Leider vermittelt die 37-Grad-Dokumentation „Zwei Quadratkilometer Stress“ ein sehr einseitiges Bild eines furchtbaren Stadtteils und zementiert das Bild der No-Go-Area Neckarstadt-West. Dies passiert teils durch falsche Verallgemeinerungen („Wer kann, zieht weg“, „ärmster Stadtteil Mannheims“, „die Mehrheitsgesellschaft hat sich zurückgezogen“, „Ghetto der Abgehängten“oder „Jeder weiß, dass man hier abends besser nicht spazieren geht“) und leider auch durch Verwendung diskriminierender Vorurteile. So sind z.B. nicht alle bulgarischen und rumänischen Familien arm, haben kein Interesse am Bildungserfolg ihrer Kinder und leben in Parallelwelten. Diese Darstellungen verstärken gefährliche Vorurteile.
Ich kann und muss feststellen, dass der Film das Leben einiger Bewohner*innen der Neckarstadt-West relativ genau widerspiegelt. Es leben hier aber auch viele Menschen, die das Quartier als sicher und lebenswert empfinden. Das vermittelt der Film leider nicht und dies empört viele Menschen der Neckarstadt-West und Mannheims.
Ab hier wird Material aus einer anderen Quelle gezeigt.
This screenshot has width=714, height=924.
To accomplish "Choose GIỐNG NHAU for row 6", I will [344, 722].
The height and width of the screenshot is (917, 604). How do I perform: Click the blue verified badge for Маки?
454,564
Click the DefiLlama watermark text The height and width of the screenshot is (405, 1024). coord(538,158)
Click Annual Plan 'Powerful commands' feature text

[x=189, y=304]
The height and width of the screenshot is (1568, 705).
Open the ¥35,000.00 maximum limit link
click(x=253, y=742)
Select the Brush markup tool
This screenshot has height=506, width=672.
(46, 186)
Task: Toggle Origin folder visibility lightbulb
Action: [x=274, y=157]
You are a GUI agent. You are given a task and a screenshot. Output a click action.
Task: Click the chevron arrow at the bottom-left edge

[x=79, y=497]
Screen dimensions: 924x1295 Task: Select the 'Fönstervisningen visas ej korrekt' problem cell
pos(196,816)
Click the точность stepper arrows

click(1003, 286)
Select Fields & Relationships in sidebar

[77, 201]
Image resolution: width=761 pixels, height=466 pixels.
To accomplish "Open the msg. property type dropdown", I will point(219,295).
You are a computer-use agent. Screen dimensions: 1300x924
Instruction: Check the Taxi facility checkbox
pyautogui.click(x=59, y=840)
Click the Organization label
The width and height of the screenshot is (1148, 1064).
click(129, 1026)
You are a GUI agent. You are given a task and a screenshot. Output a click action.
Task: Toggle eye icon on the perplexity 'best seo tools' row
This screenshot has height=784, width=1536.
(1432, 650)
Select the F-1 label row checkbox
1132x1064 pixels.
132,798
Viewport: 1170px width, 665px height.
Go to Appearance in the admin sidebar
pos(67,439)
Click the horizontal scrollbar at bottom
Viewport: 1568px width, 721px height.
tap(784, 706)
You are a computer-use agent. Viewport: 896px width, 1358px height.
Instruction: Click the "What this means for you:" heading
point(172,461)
Die Neckarschule, Aufwind und Amalie leisten (teils seit langen Jahren) sehr engagierte, wertvolle und wichtige Arbeit im Quartier und für die Menschen. Allerdings erscheint es im Film so, als ob nur drei Menschen in diesem Stadtteil aktiv sind, und alle anderen – vor allem die in Verantwortung stehenden Personen und Institutionen – den Stadtteil sich selbst überlassen. Dies ist besonders für die vielen anderen Akteur*innen verletzend, die sich teilweise seit Jahrzehnten hier mit viel Liebe, Enthusiasmus, Beharrlichkeit und Herzblut zivilgesellschaftlich, politisch, kommunal, gewerblich sowie institutionell engagieren. Weder die Stadt Mannheim, noch die Politik oder die anderen Akteur*innen überlassen den Stadtteil einfach so „kriminellen Strukturen“. Diese Verkürzung ist sicher nicht von den Portraitierten gewollt, sondern wahrscheinlich eher der Tatsache geschuldet, die unterschiedlichen Erfahrungen eines Jahres in 30 Minuten packen zu müssen. Trotzdem verstehe ich, dass viele Menschen, die gerne in der Neckarstadt-West leben, wirken und beileibe nicht die Segel streichen, nun verärgert sind. Dieser Stadtteil und seine Akteur*innen hätten eine ausgewogenere Dokumentation verdient.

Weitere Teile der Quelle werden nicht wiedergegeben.